Our goat and pit bull actually sleep all snuggled up together, its embarassing.  Mac

----------


## Ken

I just watched the YouTube video (The Colhane Channel - Pict's favorite) on this trap yesterday.  That's a pretty nifty design!   :Thumbup:

----------


## Pict

> I just watched the YouTube video (The Colhane Channel - Pict's favorite) on this trap yesterday.  That's a pretty nifty design!
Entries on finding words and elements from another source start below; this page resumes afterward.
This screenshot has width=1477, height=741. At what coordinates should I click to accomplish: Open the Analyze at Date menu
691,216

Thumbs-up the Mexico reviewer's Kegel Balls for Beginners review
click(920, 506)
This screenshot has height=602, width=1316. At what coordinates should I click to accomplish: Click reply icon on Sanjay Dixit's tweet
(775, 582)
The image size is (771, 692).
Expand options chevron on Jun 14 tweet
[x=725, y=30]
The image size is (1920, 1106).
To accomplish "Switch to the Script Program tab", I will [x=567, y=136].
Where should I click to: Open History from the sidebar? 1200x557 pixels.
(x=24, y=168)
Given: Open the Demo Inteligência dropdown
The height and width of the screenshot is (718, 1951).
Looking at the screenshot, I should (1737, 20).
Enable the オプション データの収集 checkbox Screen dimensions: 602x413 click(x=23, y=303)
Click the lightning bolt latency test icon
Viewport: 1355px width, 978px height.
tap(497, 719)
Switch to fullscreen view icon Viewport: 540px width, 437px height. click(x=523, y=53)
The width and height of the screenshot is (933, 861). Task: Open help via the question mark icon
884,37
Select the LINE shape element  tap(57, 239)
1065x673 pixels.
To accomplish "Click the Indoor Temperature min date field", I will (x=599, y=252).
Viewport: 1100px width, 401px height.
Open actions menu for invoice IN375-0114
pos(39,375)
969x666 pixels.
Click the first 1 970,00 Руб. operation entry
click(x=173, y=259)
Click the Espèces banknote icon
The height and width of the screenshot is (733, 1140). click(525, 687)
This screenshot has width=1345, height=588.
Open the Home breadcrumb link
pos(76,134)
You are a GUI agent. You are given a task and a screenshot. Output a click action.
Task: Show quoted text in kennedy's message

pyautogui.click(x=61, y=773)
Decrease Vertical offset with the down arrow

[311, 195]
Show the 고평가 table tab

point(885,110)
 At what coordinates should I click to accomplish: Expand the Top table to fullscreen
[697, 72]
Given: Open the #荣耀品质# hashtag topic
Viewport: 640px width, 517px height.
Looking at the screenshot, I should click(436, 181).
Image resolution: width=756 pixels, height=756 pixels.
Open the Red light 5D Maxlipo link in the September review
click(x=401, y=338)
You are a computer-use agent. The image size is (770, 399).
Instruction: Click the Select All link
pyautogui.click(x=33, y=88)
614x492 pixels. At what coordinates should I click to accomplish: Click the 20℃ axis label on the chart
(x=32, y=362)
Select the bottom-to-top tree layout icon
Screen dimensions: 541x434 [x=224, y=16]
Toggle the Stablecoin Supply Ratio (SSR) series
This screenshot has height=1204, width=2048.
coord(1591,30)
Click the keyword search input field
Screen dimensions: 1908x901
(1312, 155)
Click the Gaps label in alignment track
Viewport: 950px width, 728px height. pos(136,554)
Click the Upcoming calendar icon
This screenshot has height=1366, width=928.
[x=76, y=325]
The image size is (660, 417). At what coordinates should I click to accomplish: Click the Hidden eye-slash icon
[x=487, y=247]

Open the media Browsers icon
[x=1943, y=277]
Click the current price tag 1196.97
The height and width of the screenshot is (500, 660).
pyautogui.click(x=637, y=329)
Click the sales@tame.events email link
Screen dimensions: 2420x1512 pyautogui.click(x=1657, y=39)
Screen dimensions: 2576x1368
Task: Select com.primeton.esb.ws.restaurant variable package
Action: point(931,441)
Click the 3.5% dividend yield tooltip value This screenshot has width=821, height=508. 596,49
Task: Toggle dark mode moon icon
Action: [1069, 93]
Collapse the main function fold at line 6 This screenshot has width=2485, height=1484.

Pict = Colhane, we are the same person. :Cowboy: 

Mac

----------


## erunkiswldrnssurvival

the trap does work well. i have a brazilian friend in boston that taught me how to make them. he uses them to catch pigeons,(up there we call them "Ghetto chicken") great post Pict< (Mr Colhane)

----------


## Badawg

Wait... The goat ate the wooden trap? They are great garbage disposals... Not that the trap was garbage.

----------


## Rick

You guys really are gettin' in deep, you know?

----------


## Runs With Beer

I made a few of these traps after watching Picts post, Had a lot of fun doing so and it works very well.

----------


## Pict

> I made a few of these traps after watching Picts post, Had a lot of fun doing so and it works very well.


They look great, better than a lot of mine do.  You got the trigger down, now trow some bird seed under it.  Mac

----------